Instruções da tarefa:
As afirmações (a), (b) e (c) a seguir estão de acordo com o relato sobre os boatos de enchente no Recife? Responda sim ou não a cada uma e cite entre aspas as palavras exatas do relato que decidem a questão.
(a) Quem narra estava com sete meses de gravidez quando viu o pânico de 47 anos atrás.
(b) O boato de 47 anos atrás dizia que o governo abriria as comportas da Barragem de Tapacurá.
(c) A comunidade ribeirinha do Areal fica longe da casa de quem narra.
══ Trecho do documento
É incrível como a história se repete. Há 47 anos, o Recife foi tomado por um pânico tão grande, que parecia um filme de terror. Após a população enfrentar uma enchente do Rio Capibaribe que matou mais de cem pessoas, espalhou-se um boato segundo a qual a Barragem de Tapacurá tinha arrombado. Eu já era repórter na época, e mesmo com sete meses de gravidez, vi na rua uma cidade em pavorosa, com gente correndo em todas as direções, pessoas subindo em postes, motoristas abandonando seus carros na Avenida Conde da Boa Vista, onde deixou de existir mão e contramão. Tinha gente correndo, olhando para trás, temendo uma onda gigante. Foi o caos e a impressão que eu tinha era que vivia em filme de ficção ou suspense.
Na rua onde eu morava, a Silveira Lobo, em Casa Forte, a água tinha chegado à cumeeira das casas, e antes que a água subisse, me refugiei no centro do Recife, na residência da residência de familiares do então marido. Se não, ficaria ilhada e não conseguiria trabalhar. Lembro de vizinhos que foram resgatados nos seus telhados. Vi as águas subirem em 1975, a cidade ficar inundada, e vivenciei o terror provocado pelo boato. Nesse sábado, quatro de julho de 2022 – exatamente oito dias após a tragédia que desabrigou cerca de 10 mil pessoas e matou 128 – boato semelhante tomou outra vez conta da cidade. Hoje, são definidos com outro nome: fake news. Não deu tempo de se repetir o pânico nas mesmas dimensões do século passado, mas na tarde de hoje vi gente passando mal, desesperado pelo que pode estar por vir, diante da boataria que já estava sendo acreditada como se verdade fosse.
São famílias que perderam seus pertences devido ao temporal, pois suas casas foram invadidas pelo Rio Capibaribe. Elas estavam se preparando para retornar às suas casas nesse sábado, depois da retirada da lama do final de semana. E foram surpreendidas pela informação que passou a circular, segundo qual barragens haviam arrombado. Também se dizia que governo abriria comportas de barragens para dar vazão ao excesso de água acumulada. Algumas fake news eram até mais radicais. Diziam que duas barragens haviam arrombado. Na comunidade ribeirinha do Areal, que fica próxima a minha casa, já havia gente tremendo, chorando, com pressão alta, temendo o pior. Fake news? Nem tanto.
════
══ Material fornecido
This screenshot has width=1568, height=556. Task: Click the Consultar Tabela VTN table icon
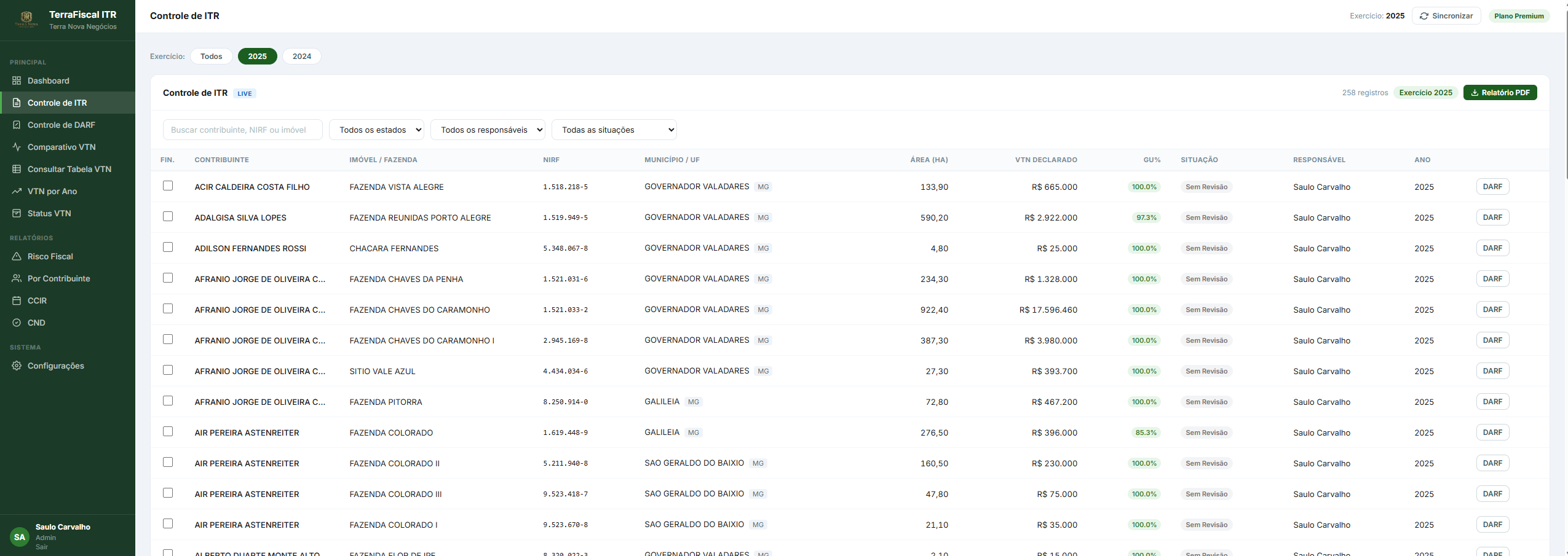click(x=17, y=169)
════
Solução escrita:
(a) Sim: "Eu já era repórter na época, e mesmo com sete meses de gravidez, vi na rua uma cidade em pavorosa".
(b) Não: "espalhou-se um boato segundo a qual a Barragem de Tapacurá tinha arrombado".
(c) Não: "Na comunidade ribeirinha do Areal, que fica próxima a minha casa".